■ **Text passage**:
· · · · · · ·

Isaac Clarke: the single least interesting protagonist in a videogame, ever.

Due to a combination of factors – mostly not having to save for a life-changing trip, being done with college, and also denying my body most of its vital nutrients – I’ve had a bit of disposable cash lately, to burn away on some kind of pointless frippery. Married to an RPS-and-Steam-inspired resurgence of interest in video games, this aberration has resulted in me buying a frankly stupid amount of games in the last two months. It’s also led to me becoming a pallid, palsied, semi-arthritic, RSI-afflicted, withering husk of a human being, but hey – that’s not all that different to usual.

Admittedly, most – nay, all – of these games were on the cheap: I bought Indiana Jones and the Fate of Atlantis for €4, Call of Duty 4 for a smidgen over €20, TOCA Race Driver 3 for €3, Mirror’s Edge for €8, Dead Space for €9, and The Longest Journey and its sequel, Dreamfall, for €25. (To put into perspective how stingy I am, the most recent of those games is about 6 months old, and Fate of Atlantis is 16 years old. It’s beyond being a cheerful bargain hunter, and into the territory of “wretched, miserable miser”.)

Playing Dreamfall and Dead Space in such a short span of time made me realise something about how I’ve changed as a gamer in the years since my obsession last peaked. Dead Space is the kind of game I’ve always loved: going from room to room, shooting the living bejesus out of everything that moved, in the goriest manner possible. Dead Space, in particular, emphasises the gore; rather than aiming for a single shot kill, or a headshot, the game requires you to systematically dismember your targets, hacking off their limbs with mining lasers and pulse rifles, until your avatar is literally wading through a vast sea of inhuman detritus, skulls and arms and torsos squelching noisily underfoot like pillows stuffed with runny porridge. It’s a stunningly visceral experience, punctuated with the odd bit of effective horror, reminiscent of walking around a particularly dark bit of Lucan on a Saturday night.

Dreamfall, on the other hand, is a story.

· · · · · · ·

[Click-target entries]
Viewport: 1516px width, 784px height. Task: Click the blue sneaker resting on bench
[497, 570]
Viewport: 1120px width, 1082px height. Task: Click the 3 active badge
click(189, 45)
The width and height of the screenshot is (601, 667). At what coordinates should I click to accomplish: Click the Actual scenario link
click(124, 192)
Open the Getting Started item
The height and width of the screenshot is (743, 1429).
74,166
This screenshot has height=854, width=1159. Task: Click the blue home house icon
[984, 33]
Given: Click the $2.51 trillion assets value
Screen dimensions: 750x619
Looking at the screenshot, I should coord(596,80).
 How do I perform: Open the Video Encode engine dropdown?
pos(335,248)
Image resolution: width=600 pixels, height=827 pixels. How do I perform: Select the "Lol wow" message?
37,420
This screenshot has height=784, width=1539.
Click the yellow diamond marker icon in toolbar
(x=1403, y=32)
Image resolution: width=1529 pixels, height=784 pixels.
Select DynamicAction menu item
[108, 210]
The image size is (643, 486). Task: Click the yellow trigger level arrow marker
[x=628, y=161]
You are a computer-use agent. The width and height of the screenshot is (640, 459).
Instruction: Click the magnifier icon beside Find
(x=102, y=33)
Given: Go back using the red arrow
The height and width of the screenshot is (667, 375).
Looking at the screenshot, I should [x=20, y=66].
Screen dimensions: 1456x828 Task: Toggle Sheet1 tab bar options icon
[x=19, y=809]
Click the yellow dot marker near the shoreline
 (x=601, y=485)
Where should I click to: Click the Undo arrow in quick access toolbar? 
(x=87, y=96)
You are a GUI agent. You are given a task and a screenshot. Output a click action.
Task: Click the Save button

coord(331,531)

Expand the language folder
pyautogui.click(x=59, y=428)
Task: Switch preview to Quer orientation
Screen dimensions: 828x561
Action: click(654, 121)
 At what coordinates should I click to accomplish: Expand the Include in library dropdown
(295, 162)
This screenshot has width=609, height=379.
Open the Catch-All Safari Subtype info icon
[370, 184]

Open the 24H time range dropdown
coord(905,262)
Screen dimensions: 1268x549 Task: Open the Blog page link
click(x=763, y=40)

· · · · · · ·

■ **Tasks to perform**:
1: Reproduce verbatim the part of the game essay that opens with the words containing "Due to a combination" and closes with "different to usual.".
2: Answer these from the game essay:
(a) How much was paid for Mirror's Edge?
(b) How old is Fate of Atlantis said to be?
(c) With what tools does Dead Space have you hack off your targets' limbs?
The entries are not needed for what comes next.

■ **Responses by task**:
1:
Due to a combination of factors – mostly not having to save for a life-changing trip, being done with college, and also denying my body most of its vital nutrients – I’ve had a bit of disposable cash lately, to burn away on some kind of pointless frippery. Married to an RPS-and-Steam-inspired resurgence of interest in video games, this aberration has resulted in me buying a frankly stupid amount of games in the last two months. It’s also led to me becoming a pallid, palsied, semi-arthritic, RSI-afflicted, withering husk of a human being, but hey – that’s not all that different to usual.

2:
(a) €8
(b) 16 years old
(c) Mining lasers and pulse rifles